Expansion of the "learned professions" and substitution of work experience for academic education
The expansion of the "learned professions" is even bolder, as the proposal's treatment of chefs and cooks illustrates. Because culinary academies and a number of colleges and universities offer degrees in the culinary arts, the proposed rule specifically states that chefs5 and sous chefs qualify as "learned professionals." And because cooks, chefs, and sous chefs who do not obtain a culinary arts degree can achieve through work experience or on-the-job training substantially the same knowledge level as a degreed individual, the rule throws open the possibility that any cook with enough work experience can be exempted from overtime pay protection as a learned professional.
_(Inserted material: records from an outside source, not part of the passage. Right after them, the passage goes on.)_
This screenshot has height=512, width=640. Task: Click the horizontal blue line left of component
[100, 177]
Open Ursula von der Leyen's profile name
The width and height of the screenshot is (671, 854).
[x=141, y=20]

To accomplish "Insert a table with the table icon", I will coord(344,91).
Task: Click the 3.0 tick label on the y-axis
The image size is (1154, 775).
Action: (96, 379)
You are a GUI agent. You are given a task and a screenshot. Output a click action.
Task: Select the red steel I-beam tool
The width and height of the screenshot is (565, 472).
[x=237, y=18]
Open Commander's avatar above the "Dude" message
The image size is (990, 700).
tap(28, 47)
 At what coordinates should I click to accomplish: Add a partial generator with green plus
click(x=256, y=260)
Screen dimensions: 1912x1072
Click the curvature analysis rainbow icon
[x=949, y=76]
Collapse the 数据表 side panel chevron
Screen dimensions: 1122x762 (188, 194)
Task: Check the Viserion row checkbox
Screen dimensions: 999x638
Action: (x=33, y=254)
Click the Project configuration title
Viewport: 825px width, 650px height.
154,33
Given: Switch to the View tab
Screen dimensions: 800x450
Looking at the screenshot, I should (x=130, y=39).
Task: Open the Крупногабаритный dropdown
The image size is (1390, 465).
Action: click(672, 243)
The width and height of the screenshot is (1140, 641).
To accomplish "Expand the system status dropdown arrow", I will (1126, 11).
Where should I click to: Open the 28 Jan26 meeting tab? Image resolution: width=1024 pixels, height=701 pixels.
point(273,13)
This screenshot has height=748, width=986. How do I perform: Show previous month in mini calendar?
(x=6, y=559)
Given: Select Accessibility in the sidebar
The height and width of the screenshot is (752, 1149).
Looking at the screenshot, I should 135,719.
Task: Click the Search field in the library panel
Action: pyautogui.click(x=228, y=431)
The Department of Labor's own preliminary regulatory analysis equates six years of work experience with a college degree and suggests that any worker with six or more years work experience in an occupation that includes professionals could be deemed a professional and denied the right to overtime protection.6

There are about 2.1 million cooks employed in the United States, and 21%—more than 440,000 workers—have at least six years of experience. Under the proposed rule, all of those experienced cooks and chefs who make more than $425 a week—about 240,000 in all—would be exempt.


But, in fact, the proposed rule does not set any minimum number of years of job experience to qualify for the professional exemption, and it might be that far more of the 2.1 million chefs, cooks, and sous chefs will be exempt. The preamble states, "We have not proposed any specific formula in the regulations for determining the equivalencies of intellectual instruction and qualifying work experience."7 It may be that employers will decide that a single year or two of job experience is enough to provide "professional-level" knowledge, and it is hard to see how the Department of Labor will test the culinary skills of restaurant cooks to determine whether they are "learned professionals."